The only technical difference between magnum and standard primers is that the magnum primers make a larger volume of gas. This is to establish adequate start pressure in large cases. It also helps in a more medium size case when there is extra space due to low loading density.

Via phone calls, CCI has verified their 450 SR Magnum primer and their #41 military sensitivity primer have the same amount of the same priming mix. The only difference is in the anvil used to produces the lower military spec sensitivity in the #41. Same for their 250 and #34 primers. So the #41 and #34 have magnum priming mix in magnum quantities.

The trick with better ignition has to do with flame temperature, spark shower temperature, and duration as well as pressurization of the case. You are limited in how well you can tell a primer is doing that by looking at the flame photos. This is for the same reason that just because a candle makes brighter light than a propane torch flame, does not mean it is hotter or more energetic. It just means it puts more energy into the visible light spectrum and that's just a portion of the total energy of the reaction.

You can get a primer to make magnum levels of gas different ways. You can just increase the total priming mix or you can increase some of the fuel chemicals without increasing the amount of sensitizer and thus get more gas at lower brissance and with lower peak temperature but with longer flame duration. What strategy works best is powder dependent. QuickLOAD's author, Hartmut Broemel, points out that going to a magnum primer occasionally actually lowers muzzle velocity. This is because of the variety of approaches to making the primer produce more gas.

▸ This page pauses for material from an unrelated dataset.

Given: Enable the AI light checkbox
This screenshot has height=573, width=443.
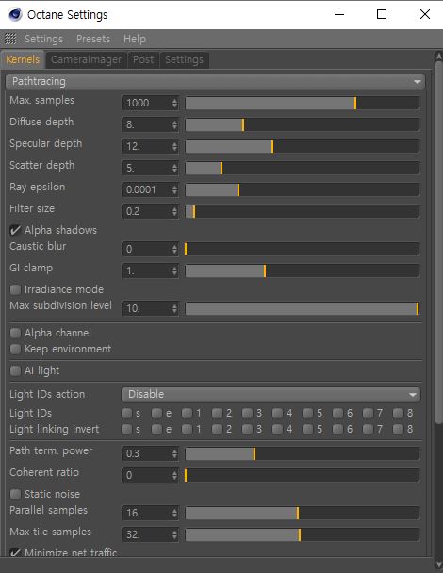Looking at the screenshot, I should [x=15, y=371].
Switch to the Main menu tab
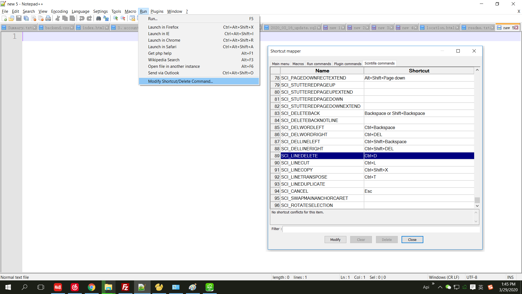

What you want to look at in primer reviews are the muzzle velocities achieved (higher means the powder got burning faster due either to more or better tuned (for temperature and duration) primer energy), and muzzle velocity SD's with your powder. If your powder isn't listed, you need to test it for yourself. For a given primer, some powders produce the best accuracy (at least, at closer ranges) without producing the lowest MV SD's. But I don't believe I've ever seen an example of a primer that produced the lowest MV SD's with a particular powder not also producing the smallest groups with it once the charge weight and bullet seating depth were tweaked to a sweet spot while using that primer. So look at MV SD as an indicator of consistent ignition (smaller is better) when comparing primers in your gun.